Lines 68–69 use the set_union algorithm to create a set of all the elements that are in either or both of the two sorted sets (both sets of values must be in ascending order). The elements are copied from both sets into the fifth argument (in this case the array unionSet). Elements that appear in both sets are copied only from the first set. The first two iterator arguments must be at least input iterators for the first set of values. The next two iterator arguments must be at least input iterators for the second set of values. The fifth argument must be at least an output iterator indicating where to store the copied elements. The algorithm returns an output iterator positioned immediately after the last value copied into the set to which the fifth argument points. An overloaded version of set_union takes a sixth argument that’s a binary predicate function indicating whether its first argument is less than its second. The two sequences must be sorted in ascending order using the same comparison function.

Line 19 uses the lower_bound algorithm to find the first location in a sorted sequence of values at which the third argument could be inserted in the sequence such that the sequence would still be sorted in ascending order. The first two iterator arguments must be at least forward iterators. The third argument is the value for which to determine the lower bound. The algorithm returns a forward iterator pointing to the position at which the insert can occur. A second version of lower_bound takes as a fourth argument a binary predicate function indicating the order in which the elements were originally sorted.

Line 24 uses the upper_bound algorithm to find the last location in a sorted sequence of values at which the third argument could be inserted in the sequence such that the sequence would still be sorted in ascending order. The first two iterator arguments must be at least forward iterators. The third argument is the value for which to determine the upper bound. The algorithm returns a forward iterator pointing to the position at which the insert can occur. A second version of upper_bound takes as a fourth argument a binary predicate function indicating the order in which the elements were originally sorted.

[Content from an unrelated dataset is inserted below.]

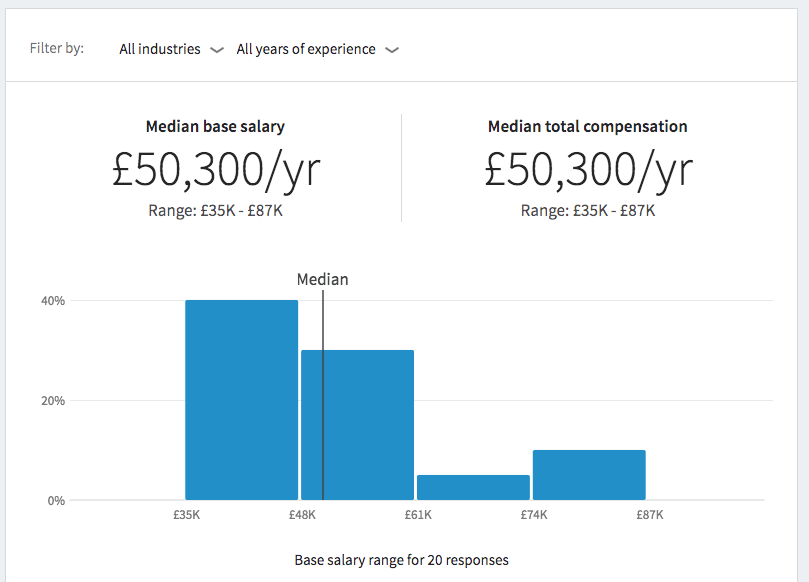The width and height of the screenshot is (809, 582).
Task: Open the All industries filter dropdown
Action: pos(160,49)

Line 30 uses the equal_range algorithm to return a pair of forward iterators containing the results of performing both a lower_bound and an upper_bound operation. The first two arguments must be at least forward iterators. The third is the value for which to locate the equal range. The algorithm returns a pair of forward iterators for the lower bound (eq.first) and upper bound (eq.second), respectively.

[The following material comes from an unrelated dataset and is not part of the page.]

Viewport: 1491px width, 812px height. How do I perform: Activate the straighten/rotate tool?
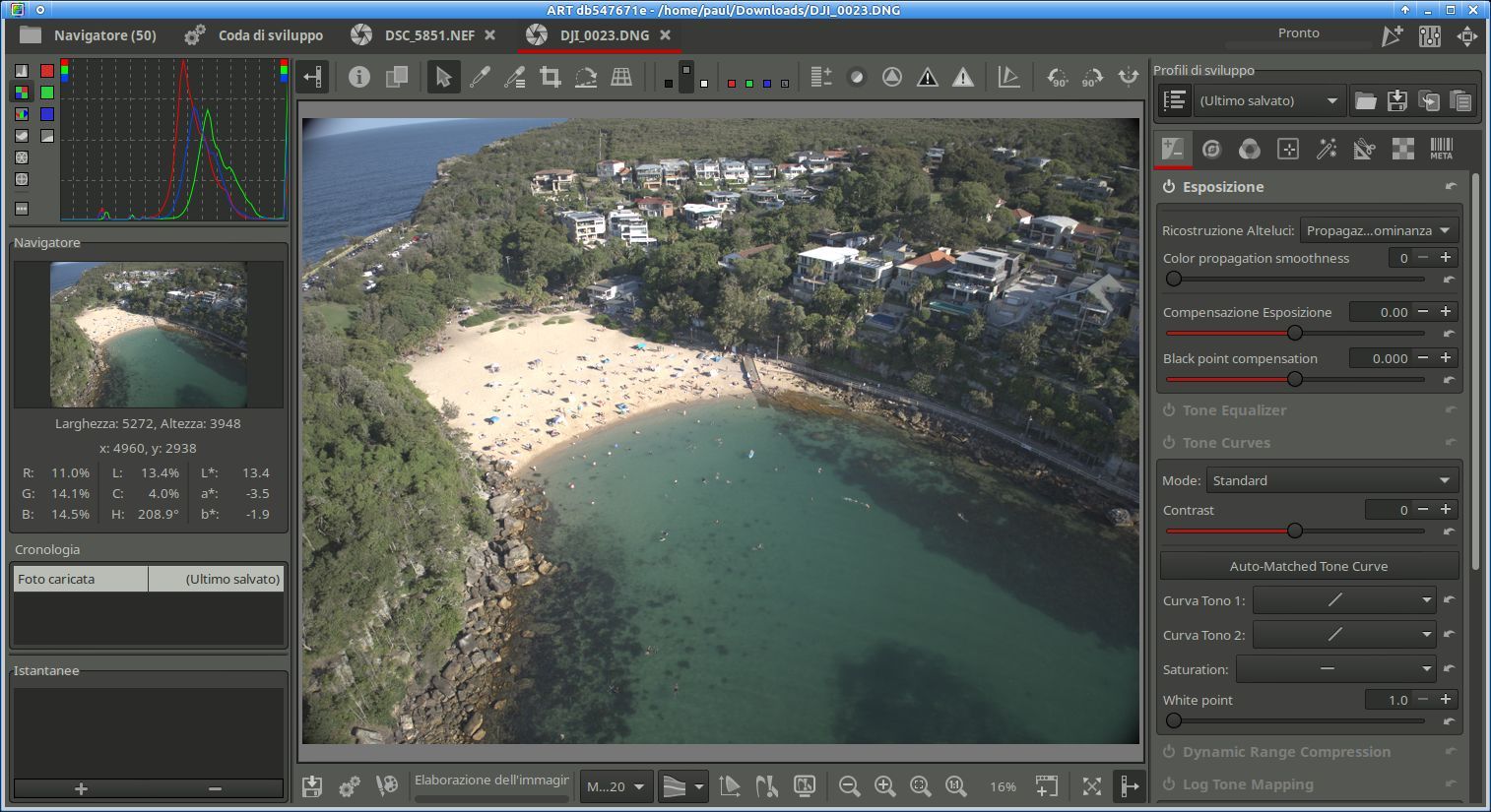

Algorithms lower_bound, upper_bound and equal_range are often used to locate insertion points in sorted sequences. Line 39 uses lower_bound to locate the first point at which 5 can be inserted in order in a. Line 46 uses upper_bound to locate the last point at which 7 can be inserted in order in a. Line 54 uses equal_range to locate the first and last points at which 5 can be inserted in order in a.

Algorithms min and max (demonstrated in lines 9–12) determine the minimum and the maximum of two elements, respectively.

C++11 added overloaded versions of the algorithms min and max that each receive an initializer_list parameter and return the smallest or largest item in the list initializer that’s passed as an argument. For example, the following statement returns 7:

int minimum = min({ 10, 7, 14, 21, 17 });

Each of these new min and max algorithms is overloaded with a version that takes as a second argument a binary predicate function for determining whether the first argument is less than the second.

C++11 also added the minmax algorithm (line 15) that receives two items and returns a pair in which the smaller item is stored in first and the larger item is stored in second. A second version of this algorithm takes as a third argument a binary predicate function for determining whether the first argument is less than the second.

In addition, C++11 added the minmax_element algorithm (line 25) that receives two input iterators representing a range of elements and returns a pair of iterators in which first points to the smallest element in the range and second points to the largest. A second version of this algorithm takes as a third argument a binary predicate function for determining whether the first argument is less than the second.